Popular condemnation of the US Secretary of Defense's visit to the Philippines (Getty Images)

China is the main concern of the Pentagon

The official Pentagon strategy towards the Indo-Pacific region, which was issued at the beginning of last year, warned that there was only a narrow window of time left to prevent China from turning the Indo-Pacific region into its own sphere of influence.

The document emphasized that "China combines its economic, diplomatic, military and technological strength in its quest to achieve a sphere of influence in the Indo-Pacific region, and seeks to become the most influential power in the world."

"Our collective efforts, over the next decade, will determine whether China succeeds in changing the rules and norms that have benefited the Indo-Pacific region and the world over the past three decades," the document said.

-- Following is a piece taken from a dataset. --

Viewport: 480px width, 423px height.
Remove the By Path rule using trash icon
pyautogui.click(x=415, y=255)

NATO Secretary General Jens Stoltenberg during his visit to Japan (Reuters)

Is NATO hostile to China?

Historically, the North Atlantic Treaty Organization (NATO) focused on the European continent in its geographical scope, and there were several exceptions prompted by the US invasion of Afghanistan and Iraq.

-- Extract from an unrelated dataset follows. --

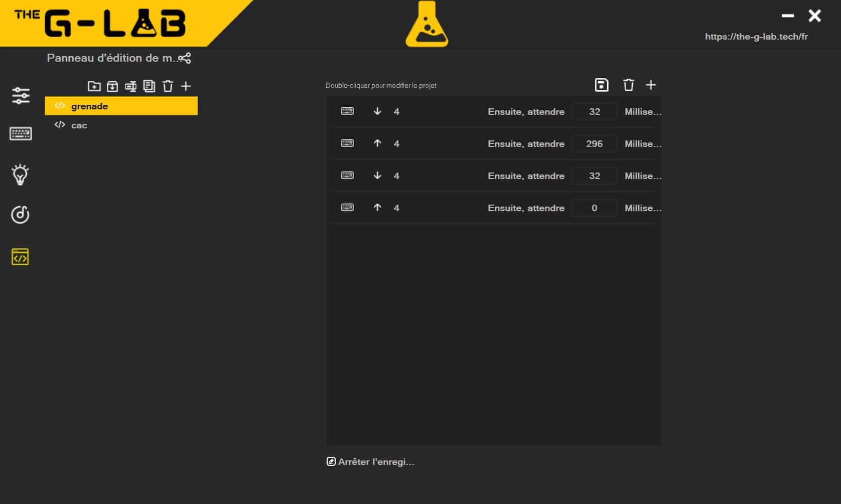Delete macro step using right trash icon
The height and width of the screenshot is (504, 841).
click(628, 85)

The visits of the NATO Secretary General to Seoul and Tokyo reflect the great focus that NATO places on the partnership with East Asian countries.

The issue of the rise and ambitions of China's military, and the war in Ukraine will be at the top of Stoltenberg's agenda, which aims to mobilize support for Ukraine. Tokyo and Seoul also confirmed sending additional non-military equipment to Kiev such as medical supplies, shields, helmets, generators and communications equipment, but they did not go beyond providing the weapons that Ukraine needs to repel the attacks. Russian, such as tanks, artillery or missile systems.

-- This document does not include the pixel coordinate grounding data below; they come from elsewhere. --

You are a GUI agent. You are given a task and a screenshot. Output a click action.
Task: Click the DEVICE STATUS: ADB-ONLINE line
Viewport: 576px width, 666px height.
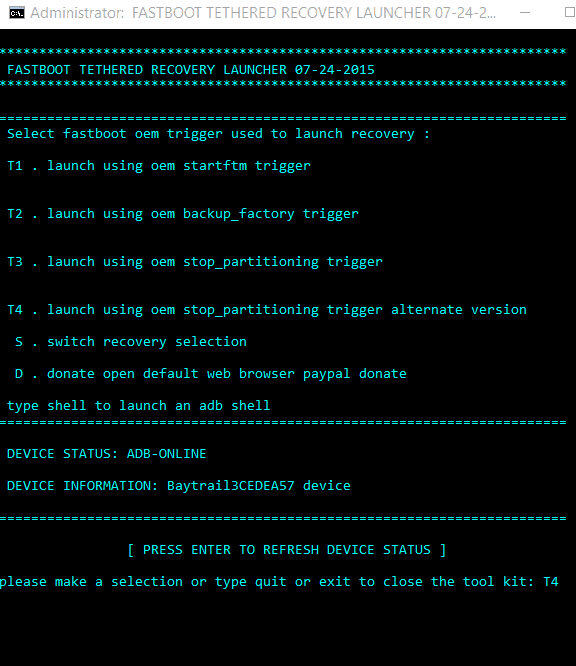coord(107,454)
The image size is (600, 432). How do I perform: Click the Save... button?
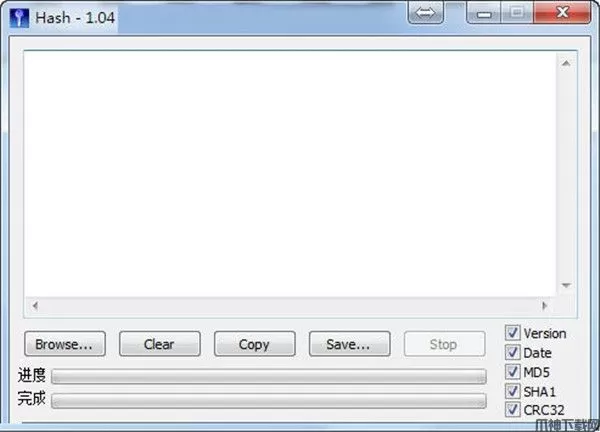point(349,344)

Speaking with Yonhap, Stoltenberg highlighted "global challenges, especially those coming from China, and one way to do that is to work more closely with partners in the region."

Some analysts believe that NATO, for its part, is working towards closer relations with like-minded countries, and Japan and South Korea are well aware of the similarities between Russia's invasion of Ukraine and the growing concern in the Indo-Pacific region of a similar conflict if China decides to invade Taiwan.

NATO is working to highlight that the Ukrainian crisis is not a European crisis, but rather a global crisis and a challenge to the rules-based order, and this is why the European alliance is keen mainly on the participation of other countries in providing support to Ukraine.

Stoltenberg's visit comes after the leaders of South Korea and Japan attended an unprecedented NATO summit in Madrid last June, in which the alliance adopted a strategic document that described China as a "systematic challenge to Euro-Atlantic security."

Prepare for a confrontation that no one wants

US Secretary of State Anthony Blinken arrives in China this weekend, and the visit comes at an embarrassing time, and in addition to the statements issued by the Pentagon about an expected military confrontation with Beijing in 2025, Washington pressed until it was able to push the Netherlands and Japan to stop exporting advanced semiconductors to China, and also cut off American suppliers and their relationships with Chinese tech giant Huawei.

Blinken will also try to reassure China that the anti-China side in Congress, which was reflected in the formation of a new House Committee on Competition with China, does not reflect the White House's thinking.

The question remains, will Blinken succeed in laying a new foundation for stable relations that guarantee setting specific standards and limits for competition with China at a time when Beijing sees Washington not stopping efforts to militarize and encircle China's neighbors in the Pacific and Atlantic regions?